Familial hypercholesterolemia (FH) is one of the most common human genetic diseases, affecting one in 250 individuals, with increased cholesterol levels and risk for heart attacks and strokes. Treatment with cholesterol-lowering medications is extremely effective and can reduce the risk of cardiovascular diseases.
However, despite the expert recommendations of using genetic testing on the diagnosis of FH, no such program for FH exists in BC, or in most other jurisdictions in Canada. Over 90% of patients with this disease have not been diagnosed and therefore may not be receiving treatment.
This project investigated the clinical utility of targeted next generation sequencing (NGS) to improve the detection of FH in BC, and studies FH patient perspectives towards such genetic testing. A cohort of 750 patients, that had been clinically diagnosed with FH were sequenced. Overall, a pathogenic mutation could be identified in ~40% of these patients, and the patients with a DNA mutation had a higher risk of developing heart disease.
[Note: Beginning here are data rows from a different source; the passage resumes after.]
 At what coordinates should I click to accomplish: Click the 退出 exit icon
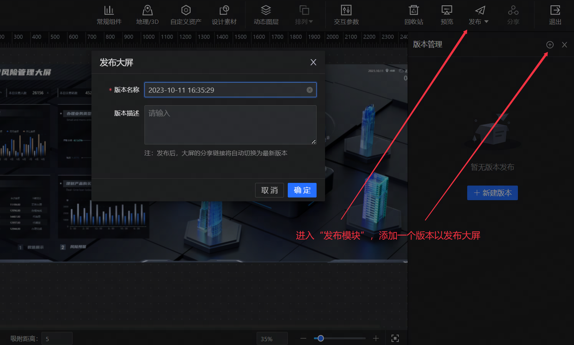click(x=555, y=15)
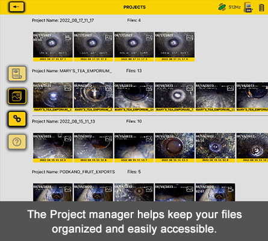The image size is (268, 241).
Task: Click the battery level icon
Action: point(261,8)
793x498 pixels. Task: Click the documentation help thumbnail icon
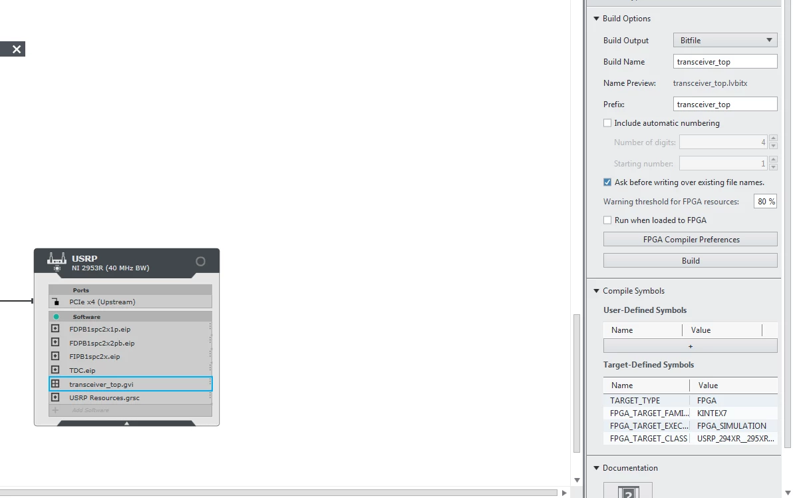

The project identified a sub-group of patients, indicated by both a major mutation and a collection of more common genetic variants, had the highest level of risk for heart disease. These patients would not have been identified based on their clinical profile, demonstrating that genetic testing provides important information on guiding their treatment management. Most of the patients had a positive impression of genetic testing and felt it contributed to their treatment. Future opportunities to implement such genetic tests in the clinic are under discussion with health authorities and the relevant stakeholders.